_Tasks to complete_.
A) Answer these questions about the forum thread, each with a brief reply:
(i) What side length is given for Alpha-Mn?
(ii) According to one reply, what quantity is conserved in Question 3-16?
(iii) Which major does one poster say is the reason for not doing the math?
B) From Question 3-16 in the forum thread, list every value given for manganese along with its unit.
C) Print the part of the forum thread from "USNA EE Final" to "happy to help.....".

Question 3-16 reads:

Alpha-Mn has a cubic structure with side length a=0.8931 nm and a density of 7.47 g/cm^3. Beta-Mn has a different cubic structure with side length a=0.6326 nm and a density of 7.26 g/cm^3. The atomic weight of manganese is 54.938 g/mol and the atomic radius is 0.112 nm. Determine the percent volume change that would occur if Alpha-Mn transforms to Beta-Mn.

When the problem says "cubic structure", that is on the atomic level with how the atoms are arranged.

Question 3-50 reads:

You would like to sort iron specimens, some of with are face centered cubic and others body centered cubic. Design an x-ray diffraction method by which this can be accomplished.



thanks
Scott
Link Posted: 8/31/2004 11:03:29 AM EST

USNA EE Final Exam:

"Using this paperclip, this piece of string, the battery from your calculator, and your working knowledge of electrical engineering, construct a working model of the Aegis SPY-1A radar."

Sorry, dude, but I almost failed Materials, and I don't have my books handy (yes, I kept them) otherwise I'd be happy to help.....
Link Posted: 8/31/2004 11:04:09 AM EST
thats tough, I'm a chemist and I think you need different help than I can give
Link Posted: 8/31/2004 11:06:23 AM EST
UHHH 2+2 = 10 YEAH!

This is why I am POLS major, Izz stupidzz in mathzz!
Link Posted: 8/31/2004 11:17:42 AM EST
3-16 is just dimensional analysis. Mass is conserved, therefore 1gram A = 1 gram B, use the densities to calculate volume change.

It;'s been too long for me to know the xray solution off the top of my head
Link Posted: 8/31/2004 11:18:53 AM EST
yeah 3-16 is sort of a trick question in that they give you way too much info.
Link Posted: 8/31/2004 11:25:19 AM EST
Volume of Alpha = 0.8931 ^ 3 = 0.7124

Volume of Beta = 0.6326 ^ 3 = 0.2532

Difference = 0.4592

% difference is -64.5%

That said, I have no idea how Alpha would convert to Beta, or even if it can.....

(Records from a data source)

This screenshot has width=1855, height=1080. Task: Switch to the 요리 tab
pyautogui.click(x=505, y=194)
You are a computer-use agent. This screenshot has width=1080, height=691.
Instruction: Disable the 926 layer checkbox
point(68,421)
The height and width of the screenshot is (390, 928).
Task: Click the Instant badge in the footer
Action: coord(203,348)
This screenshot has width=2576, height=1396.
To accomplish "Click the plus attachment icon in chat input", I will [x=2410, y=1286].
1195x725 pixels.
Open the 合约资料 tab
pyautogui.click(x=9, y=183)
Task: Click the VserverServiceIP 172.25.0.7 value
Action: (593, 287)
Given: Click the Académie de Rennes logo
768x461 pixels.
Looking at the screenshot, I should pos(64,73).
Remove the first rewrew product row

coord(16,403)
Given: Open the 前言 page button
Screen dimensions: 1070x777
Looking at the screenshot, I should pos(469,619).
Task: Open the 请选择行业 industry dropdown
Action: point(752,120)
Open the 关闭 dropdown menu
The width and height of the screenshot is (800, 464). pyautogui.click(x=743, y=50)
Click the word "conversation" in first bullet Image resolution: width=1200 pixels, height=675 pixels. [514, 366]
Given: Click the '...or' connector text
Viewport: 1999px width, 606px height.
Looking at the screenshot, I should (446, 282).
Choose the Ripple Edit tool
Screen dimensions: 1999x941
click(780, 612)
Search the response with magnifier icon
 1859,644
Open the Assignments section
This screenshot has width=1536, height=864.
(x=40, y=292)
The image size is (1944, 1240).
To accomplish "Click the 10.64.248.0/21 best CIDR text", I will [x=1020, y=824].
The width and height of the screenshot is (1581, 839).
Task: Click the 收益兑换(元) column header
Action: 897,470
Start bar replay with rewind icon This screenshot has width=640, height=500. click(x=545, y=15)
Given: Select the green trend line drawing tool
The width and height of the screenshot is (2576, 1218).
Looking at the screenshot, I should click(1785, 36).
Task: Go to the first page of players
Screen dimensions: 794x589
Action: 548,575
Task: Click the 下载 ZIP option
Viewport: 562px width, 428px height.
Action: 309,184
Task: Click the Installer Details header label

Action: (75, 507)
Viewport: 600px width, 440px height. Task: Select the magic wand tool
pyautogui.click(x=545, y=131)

_Final results_.
A)
(i) 0.8931 nm
(ii) Mass
(iii) POLS

B)
- Alpha-Mn side length: 0.8931 nm
- Alpha-Mn density: 7.47 g/cm^3
- Beta-Mn side length: 0.6326 nm
- Beta-Mn density: 7.26 g/cm^3
- Atomic weight: 54.938 g/mol
- Atomic radius: 0.112 nm

C)
USNA EE Final Exam:

"Using this paperclip, this piece of string, the battery from your calculator, and your working knowledge of electrical engineering, construct a working model of the Aegis SPY-1A radar."

Sorry, dude, but I almost failed Materials, and I don't have my books handy (yes, I kept them) otherwise I'd be happy to help.....